## Brano fornito
La sfida che ci viene posta è proprio quella di riabilitare quelle limitazioni che si sono introdotte nella vita del paziente, nel frattempo che la patologia muscoloscheletrica venga trattata e accompagnata al meglio verso la sua risoluzione, educando il paziente sulla migliore gestione della problematica, guidandolo e sostenendolo in questo processo.
Vengono valutati parametri quali ROM (Range Of Motion), forza e resistenza muscolare e si stabilisce una baseline da cui partire. Poi il paziente viene preso in carico e vengono effettuate delle tecniche per abbassare il dolore percepito, per desensibilizzare la zona trattata e per migliorare il movimento. Vengono effettuate sia tecniche di terapia manuale sia tecniche di movimento funzionale, poiché è importante dare degli stimoli sia passivi (il terapista lavora sul corpo) sia attivi (il paziente lavora con il corpo).
Migliorati i parametri valutati in precedenza, siamo entrati in quella che nel tecnico viene chiamata finestra terapeutica: una fase in cui il dolore del paziente è assente o minimo e si può lavorare sulla riabilitazione delle capacità motorie e funzionali.
Un programma basato su obiettivi reali
Come detto, il lavoro da svolgere è cucito sul paziente e sui suoi obiettivi, che sia ritornare a fare sport, gestire delle posture scomode e prolungate a lavoro, riacquisire la capacità di muoversi dopo un mal di schiena oppure ridare autonomia ad una persona anziana.
Sia in presenza di problematiche acute (infortunio) che di problematiche croniche (dolore persistente) la capacità del nostro corpo di gestire gli sforzi si abbassa ed è proprio su questo che dobbiamo intervenire.
“Grazie alla riabilitazione con l’esercizio terapeutico è possibile migliorare l’adattabilità del nostro corpo a sostenere gli sforzi che gli vengono richiesti.”
Proporre esclusivamente terapie fisiche, terapie manuali o terapie passive non è soltanto scorretto da un punto di vista accademico (gli studi scientifici confermano da diversi anni l’importanza dell’esercizio attivo per la riabilitazione di problematiche muscoloscheletriche), ma risulta anche controproducente per il nostro paziente: il solo abbassamento dei sintomi, il “sentirsi meglio” non equivale a stare effettivamente meglio e a preparare il paziente ad affrontare le attività quotidiane e le sfide che gli vengono presentate. Capita, infatti, che ci si ritrovi punto e a capo dopo poco tempo o non appena gli vengono richiesti degli impegni fisici.

## Cosa fare
A. Trascrivi dal brano sulla riabilitazione la parte che si apre con le parole che contengono “Sia in presenza” e si chiude con “che dobbiamo intervenire.”.
B. Elenca tutti gli obiettivi del paziente citati come esempio nel brano sulla riabilitazione.
Per rispondere serve solo il brano, senza altre fonti.

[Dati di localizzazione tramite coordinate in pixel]

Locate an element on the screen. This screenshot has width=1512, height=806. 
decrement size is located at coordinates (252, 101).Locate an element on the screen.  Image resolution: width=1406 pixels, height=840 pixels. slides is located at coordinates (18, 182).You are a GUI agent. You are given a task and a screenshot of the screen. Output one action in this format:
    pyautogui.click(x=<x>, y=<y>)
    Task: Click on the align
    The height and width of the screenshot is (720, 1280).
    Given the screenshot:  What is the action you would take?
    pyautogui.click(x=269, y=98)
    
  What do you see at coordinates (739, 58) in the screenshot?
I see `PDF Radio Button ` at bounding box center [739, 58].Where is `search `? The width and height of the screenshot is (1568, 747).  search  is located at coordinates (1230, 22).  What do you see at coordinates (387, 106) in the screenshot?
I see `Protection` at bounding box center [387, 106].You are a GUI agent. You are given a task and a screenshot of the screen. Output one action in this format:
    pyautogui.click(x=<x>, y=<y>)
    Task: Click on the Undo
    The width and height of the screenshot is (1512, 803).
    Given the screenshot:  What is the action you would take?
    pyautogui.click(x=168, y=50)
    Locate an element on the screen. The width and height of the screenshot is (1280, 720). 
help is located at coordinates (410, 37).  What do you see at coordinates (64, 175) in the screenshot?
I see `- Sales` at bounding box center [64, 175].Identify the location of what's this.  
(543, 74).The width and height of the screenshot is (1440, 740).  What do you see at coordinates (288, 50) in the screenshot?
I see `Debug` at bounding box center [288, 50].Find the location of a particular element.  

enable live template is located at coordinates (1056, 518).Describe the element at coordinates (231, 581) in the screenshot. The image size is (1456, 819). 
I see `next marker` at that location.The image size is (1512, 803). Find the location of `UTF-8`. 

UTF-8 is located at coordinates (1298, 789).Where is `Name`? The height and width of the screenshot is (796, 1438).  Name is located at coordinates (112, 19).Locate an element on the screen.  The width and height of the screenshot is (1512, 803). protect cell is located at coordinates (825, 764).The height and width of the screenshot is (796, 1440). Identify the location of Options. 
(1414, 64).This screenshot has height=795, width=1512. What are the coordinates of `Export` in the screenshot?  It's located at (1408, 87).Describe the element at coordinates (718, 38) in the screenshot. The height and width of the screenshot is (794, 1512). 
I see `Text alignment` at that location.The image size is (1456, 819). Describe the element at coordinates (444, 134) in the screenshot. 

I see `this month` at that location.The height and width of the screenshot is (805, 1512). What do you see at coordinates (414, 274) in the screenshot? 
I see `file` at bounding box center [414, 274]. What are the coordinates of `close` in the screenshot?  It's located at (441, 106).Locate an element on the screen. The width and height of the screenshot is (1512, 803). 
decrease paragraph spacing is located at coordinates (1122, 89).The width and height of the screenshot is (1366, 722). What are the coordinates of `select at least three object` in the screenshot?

## Risposte
A.
Sia in presenza di problematiche acute (infortunio) che di problematiche croniche (dolore persistente) la capacità del nostro corpo di gestire gli sforzi si abbassa ed è proprio su questo che dobbiamo intervenire.

B.
- ritornare a fare sport
- gestire delle posture scomode e prolungate a lavoro
- riacquisire la capacità di muoversi dopo un mal di schiena
- ridare autonomia ad una persona anziana